チームに欠かせないユーティリティ選手
24歳最後の日に
奈良間大己は急きょ“投球練習”を行った。5月7日の
オリックス戦(京セラドーム)の試合中のことだ。2対2の延長12回一死。九番手の生田目が先頭打者の一ゴロでベースカバーに入った際に右足首を負傷。ブルペン最後の投手だった玉井が緊急登板した。その交代を球審に告げた新庄監督が三塁の奈良間の元へ向かった。
指揮官は「玉井君になにかアクシデントが起きたら奈良間君にしようとね」と、その場で緊急事態用に“投球練習”を指示。捕手の伏見がマウンド付近で座り、三塁ベース付近から“投手・奈良間”が数球、伏見に投げ込んで有事に備えた。試合は玉井が無事に残り2アウトを奪って引き分けで終了。奈良間も「いや、登板機会がなくて良かったです」とホッとした。
小学生時代に投手として試合に登板したことがあったそうだが、中学以降は野手一筋。新庄監督からは「(投手が)玉井さんだけだったので『なんかあったらマウンド上がるぞ』と」と言われるがままに肩をつくった。それだけ肩が強く、今季は送球エラーもない“制球力”もあるからこその指名でもあった。

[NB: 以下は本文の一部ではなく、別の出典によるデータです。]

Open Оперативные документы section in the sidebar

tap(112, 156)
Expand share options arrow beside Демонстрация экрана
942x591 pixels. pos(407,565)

今季は内野手として二塁、三塁、遊撃を守っている。試合途中からの守備固めだけでなく、スタメン出場もある。さらに代打や代走、そしてムードメーカーなど、求められている役割は多岐にわたる。「普通に自分のできることをやりたい。どっしりしていきたい」。確実に仕事をこなす背番号58は、チームに欠かせないユーティリティー選手だ。